### Task goal
Could you write out the lines below exactly, beginning with the first and finishing with the one that contains "Task: Select the 星3つ rating bar"?

### Material for this exercise
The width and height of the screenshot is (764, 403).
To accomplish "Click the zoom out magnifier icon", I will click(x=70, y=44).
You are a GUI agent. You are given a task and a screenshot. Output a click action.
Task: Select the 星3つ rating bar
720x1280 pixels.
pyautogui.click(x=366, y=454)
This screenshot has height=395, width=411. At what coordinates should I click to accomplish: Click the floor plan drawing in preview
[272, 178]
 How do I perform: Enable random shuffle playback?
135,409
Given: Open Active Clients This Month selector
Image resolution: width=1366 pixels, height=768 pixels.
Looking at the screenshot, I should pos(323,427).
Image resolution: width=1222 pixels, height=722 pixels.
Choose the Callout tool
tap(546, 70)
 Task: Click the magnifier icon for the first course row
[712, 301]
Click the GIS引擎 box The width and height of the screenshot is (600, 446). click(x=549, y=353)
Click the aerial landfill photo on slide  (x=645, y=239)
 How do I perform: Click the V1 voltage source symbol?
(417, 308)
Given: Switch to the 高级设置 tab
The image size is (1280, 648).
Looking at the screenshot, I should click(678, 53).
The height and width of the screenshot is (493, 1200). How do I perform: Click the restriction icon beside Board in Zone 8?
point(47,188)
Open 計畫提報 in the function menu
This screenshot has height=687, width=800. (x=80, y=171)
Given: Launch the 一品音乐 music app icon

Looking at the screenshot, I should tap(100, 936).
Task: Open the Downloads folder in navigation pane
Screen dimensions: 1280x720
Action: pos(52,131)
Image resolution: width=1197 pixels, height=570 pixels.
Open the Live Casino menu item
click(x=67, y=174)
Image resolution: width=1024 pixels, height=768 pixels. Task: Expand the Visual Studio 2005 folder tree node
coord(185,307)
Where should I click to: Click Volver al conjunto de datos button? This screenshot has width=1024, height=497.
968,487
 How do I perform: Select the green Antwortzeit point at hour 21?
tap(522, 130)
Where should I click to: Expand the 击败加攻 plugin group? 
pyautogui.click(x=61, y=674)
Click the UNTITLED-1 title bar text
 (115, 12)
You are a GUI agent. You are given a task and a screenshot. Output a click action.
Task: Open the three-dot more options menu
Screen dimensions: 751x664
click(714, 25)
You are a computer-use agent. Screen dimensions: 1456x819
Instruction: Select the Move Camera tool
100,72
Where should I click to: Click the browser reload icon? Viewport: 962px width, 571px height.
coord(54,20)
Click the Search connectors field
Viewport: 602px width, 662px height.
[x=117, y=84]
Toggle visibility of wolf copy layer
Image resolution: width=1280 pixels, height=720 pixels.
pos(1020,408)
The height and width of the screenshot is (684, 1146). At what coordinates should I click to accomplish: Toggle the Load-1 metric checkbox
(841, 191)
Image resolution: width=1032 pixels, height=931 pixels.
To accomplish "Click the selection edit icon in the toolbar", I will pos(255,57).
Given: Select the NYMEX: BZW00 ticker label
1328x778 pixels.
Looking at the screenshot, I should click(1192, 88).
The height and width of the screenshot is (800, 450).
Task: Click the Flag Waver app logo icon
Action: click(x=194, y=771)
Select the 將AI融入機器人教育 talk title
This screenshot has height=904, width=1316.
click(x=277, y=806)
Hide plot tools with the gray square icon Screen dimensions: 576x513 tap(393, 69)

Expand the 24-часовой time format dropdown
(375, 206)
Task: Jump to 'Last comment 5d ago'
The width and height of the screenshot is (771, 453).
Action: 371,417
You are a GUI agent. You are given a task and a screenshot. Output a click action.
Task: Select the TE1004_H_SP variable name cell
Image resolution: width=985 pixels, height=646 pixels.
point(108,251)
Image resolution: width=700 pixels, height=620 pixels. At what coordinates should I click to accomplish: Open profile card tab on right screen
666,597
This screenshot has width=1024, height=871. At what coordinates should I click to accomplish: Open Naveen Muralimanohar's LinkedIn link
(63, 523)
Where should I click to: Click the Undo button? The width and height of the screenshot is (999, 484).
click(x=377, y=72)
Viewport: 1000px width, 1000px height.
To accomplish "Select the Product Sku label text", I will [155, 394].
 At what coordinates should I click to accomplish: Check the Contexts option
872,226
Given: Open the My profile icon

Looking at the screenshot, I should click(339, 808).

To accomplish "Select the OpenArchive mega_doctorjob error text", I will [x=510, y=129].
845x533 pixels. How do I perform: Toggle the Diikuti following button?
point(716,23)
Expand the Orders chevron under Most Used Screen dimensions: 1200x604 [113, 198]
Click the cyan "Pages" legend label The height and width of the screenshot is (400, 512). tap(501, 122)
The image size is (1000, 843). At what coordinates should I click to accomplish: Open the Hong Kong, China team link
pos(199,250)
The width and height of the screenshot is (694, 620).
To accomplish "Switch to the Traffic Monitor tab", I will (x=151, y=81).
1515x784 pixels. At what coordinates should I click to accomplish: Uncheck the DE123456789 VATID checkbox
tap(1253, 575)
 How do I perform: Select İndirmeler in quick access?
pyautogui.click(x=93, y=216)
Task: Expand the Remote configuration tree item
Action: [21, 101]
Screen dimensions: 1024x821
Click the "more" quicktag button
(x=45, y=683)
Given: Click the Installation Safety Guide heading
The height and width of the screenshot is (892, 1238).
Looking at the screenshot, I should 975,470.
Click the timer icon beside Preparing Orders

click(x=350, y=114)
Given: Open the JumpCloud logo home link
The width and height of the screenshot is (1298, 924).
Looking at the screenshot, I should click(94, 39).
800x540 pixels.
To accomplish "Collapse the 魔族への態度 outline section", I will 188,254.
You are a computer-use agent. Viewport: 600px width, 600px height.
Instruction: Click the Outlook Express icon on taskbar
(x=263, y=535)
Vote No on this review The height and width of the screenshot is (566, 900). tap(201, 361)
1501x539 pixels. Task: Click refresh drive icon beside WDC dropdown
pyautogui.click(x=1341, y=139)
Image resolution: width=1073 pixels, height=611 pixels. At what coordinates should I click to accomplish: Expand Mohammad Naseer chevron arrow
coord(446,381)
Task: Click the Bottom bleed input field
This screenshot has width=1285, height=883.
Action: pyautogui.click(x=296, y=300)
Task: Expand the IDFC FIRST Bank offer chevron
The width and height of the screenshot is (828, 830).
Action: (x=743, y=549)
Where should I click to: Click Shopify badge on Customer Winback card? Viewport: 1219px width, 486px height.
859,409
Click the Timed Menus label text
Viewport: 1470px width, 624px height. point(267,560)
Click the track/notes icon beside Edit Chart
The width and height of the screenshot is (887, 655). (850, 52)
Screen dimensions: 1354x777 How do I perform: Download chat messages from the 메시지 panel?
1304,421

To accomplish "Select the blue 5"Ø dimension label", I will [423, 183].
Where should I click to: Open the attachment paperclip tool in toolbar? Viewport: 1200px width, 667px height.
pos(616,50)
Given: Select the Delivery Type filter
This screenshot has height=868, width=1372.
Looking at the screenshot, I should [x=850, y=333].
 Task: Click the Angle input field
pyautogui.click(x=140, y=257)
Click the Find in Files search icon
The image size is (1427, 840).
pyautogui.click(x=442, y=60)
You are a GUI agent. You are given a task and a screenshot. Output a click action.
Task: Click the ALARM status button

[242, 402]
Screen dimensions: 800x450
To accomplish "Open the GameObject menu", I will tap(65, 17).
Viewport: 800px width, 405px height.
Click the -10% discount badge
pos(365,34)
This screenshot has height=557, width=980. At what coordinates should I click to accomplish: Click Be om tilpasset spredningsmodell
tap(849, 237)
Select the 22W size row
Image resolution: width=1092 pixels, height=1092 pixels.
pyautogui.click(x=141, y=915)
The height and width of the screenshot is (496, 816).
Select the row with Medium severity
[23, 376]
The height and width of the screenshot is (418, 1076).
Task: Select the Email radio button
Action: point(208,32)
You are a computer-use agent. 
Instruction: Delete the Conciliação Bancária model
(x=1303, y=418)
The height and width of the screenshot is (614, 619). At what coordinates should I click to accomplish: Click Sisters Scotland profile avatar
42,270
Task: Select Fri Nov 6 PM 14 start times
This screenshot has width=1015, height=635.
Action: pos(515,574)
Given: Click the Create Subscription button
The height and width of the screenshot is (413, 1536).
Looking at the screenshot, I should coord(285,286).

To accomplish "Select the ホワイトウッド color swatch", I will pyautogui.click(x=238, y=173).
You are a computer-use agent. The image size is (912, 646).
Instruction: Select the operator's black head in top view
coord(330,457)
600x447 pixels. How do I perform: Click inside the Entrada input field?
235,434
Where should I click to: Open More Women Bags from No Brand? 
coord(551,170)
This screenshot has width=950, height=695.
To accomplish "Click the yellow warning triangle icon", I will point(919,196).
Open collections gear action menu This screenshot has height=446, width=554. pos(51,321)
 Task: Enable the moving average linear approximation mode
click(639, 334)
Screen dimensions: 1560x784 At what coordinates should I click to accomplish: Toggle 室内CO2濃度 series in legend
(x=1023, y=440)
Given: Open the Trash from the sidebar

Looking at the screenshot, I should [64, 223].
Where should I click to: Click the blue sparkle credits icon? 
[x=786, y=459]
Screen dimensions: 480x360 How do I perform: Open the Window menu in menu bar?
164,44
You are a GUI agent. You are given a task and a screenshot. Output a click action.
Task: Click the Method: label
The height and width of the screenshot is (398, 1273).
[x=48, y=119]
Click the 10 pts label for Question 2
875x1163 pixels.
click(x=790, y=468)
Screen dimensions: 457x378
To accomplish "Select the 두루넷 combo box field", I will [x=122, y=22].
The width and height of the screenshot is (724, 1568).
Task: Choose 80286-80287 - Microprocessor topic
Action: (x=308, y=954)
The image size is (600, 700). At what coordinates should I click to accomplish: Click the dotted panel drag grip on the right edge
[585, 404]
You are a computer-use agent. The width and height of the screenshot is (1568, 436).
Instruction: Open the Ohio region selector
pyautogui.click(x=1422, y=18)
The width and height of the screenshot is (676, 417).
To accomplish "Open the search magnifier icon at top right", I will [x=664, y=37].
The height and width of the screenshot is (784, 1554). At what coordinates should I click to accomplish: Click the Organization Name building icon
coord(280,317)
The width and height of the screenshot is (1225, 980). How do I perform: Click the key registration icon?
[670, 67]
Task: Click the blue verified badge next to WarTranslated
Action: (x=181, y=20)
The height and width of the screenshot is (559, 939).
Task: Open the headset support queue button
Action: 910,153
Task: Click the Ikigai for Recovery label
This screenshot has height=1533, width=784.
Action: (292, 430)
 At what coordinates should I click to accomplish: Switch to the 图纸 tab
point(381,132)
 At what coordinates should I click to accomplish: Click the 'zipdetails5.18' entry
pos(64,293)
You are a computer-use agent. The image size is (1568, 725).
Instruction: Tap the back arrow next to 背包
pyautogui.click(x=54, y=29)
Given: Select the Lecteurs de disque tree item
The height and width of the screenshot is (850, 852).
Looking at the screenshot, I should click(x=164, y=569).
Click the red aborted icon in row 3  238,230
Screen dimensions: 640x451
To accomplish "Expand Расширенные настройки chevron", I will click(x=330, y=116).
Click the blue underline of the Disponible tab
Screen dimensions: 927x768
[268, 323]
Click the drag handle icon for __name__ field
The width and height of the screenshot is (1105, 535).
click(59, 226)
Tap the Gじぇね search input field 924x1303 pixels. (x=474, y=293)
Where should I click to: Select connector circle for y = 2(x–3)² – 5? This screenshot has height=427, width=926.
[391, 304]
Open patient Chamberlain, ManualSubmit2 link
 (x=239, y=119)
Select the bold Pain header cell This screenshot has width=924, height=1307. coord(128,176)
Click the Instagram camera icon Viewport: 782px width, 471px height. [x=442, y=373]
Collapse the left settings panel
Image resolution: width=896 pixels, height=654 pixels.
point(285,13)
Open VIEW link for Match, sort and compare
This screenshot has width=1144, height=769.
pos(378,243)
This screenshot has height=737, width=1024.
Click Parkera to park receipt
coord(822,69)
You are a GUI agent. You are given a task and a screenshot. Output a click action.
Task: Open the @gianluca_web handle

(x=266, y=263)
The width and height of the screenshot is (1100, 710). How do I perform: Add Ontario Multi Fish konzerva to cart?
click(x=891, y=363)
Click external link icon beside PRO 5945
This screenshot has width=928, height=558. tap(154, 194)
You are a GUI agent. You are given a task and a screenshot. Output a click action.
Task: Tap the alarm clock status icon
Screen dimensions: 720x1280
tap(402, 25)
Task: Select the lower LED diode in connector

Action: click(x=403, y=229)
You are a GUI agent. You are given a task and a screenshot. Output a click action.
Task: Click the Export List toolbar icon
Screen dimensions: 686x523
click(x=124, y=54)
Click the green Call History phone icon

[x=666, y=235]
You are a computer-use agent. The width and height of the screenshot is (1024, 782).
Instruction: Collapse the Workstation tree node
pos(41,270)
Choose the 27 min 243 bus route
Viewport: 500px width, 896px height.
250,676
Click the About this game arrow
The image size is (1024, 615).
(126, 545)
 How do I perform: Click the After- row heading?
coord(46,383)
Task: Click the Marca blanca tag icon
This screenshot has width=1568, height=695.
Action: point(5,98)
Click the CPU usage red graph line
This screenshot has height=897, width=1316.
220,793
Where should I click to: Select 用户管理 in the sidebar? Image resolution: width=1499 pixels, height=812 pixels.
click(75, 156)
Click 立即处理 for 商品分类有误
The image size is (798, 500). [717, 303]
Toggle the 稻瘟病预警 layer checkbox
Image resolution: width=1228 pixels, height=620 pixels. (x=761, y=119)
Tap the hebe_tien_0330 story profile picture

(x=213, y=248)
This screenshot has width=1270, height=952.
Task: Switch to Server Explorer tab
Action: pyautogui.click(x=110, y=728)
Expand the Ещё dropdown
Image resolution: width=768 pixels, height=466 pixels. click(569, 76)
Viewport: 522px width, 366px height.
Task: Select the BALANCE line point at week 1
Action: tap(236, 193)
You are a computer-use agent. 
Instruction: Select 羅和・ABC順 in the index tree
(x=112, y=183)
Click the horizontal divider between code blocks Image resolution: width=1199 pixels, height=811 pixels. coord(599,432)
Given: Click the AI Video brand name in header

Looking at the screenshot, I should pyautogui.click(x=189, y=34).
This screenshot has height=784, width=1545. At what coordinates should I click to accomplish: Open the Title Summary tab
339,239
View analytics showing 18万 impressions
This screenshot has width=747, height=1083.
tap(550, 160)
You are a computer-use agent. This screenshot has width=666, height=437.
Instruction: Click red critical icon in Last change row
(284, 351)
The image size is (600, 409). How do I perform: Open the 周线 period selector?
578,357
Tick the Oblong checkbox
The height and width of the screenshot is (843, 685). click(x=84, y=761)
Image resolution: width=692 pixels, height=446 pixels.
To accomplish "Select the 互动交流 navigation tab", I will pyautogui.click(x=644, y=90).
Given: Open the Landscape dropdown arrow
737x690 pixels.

### Exercise solution
The width and height of the screenshot is (764, 403).
To accomplish "Click the zoom out magnifier icon", I will click(x=70, y=44).
You are a GUI agent. You are given a task and a screenshot. Output a click action.
Task: Select the 星3つ rating bar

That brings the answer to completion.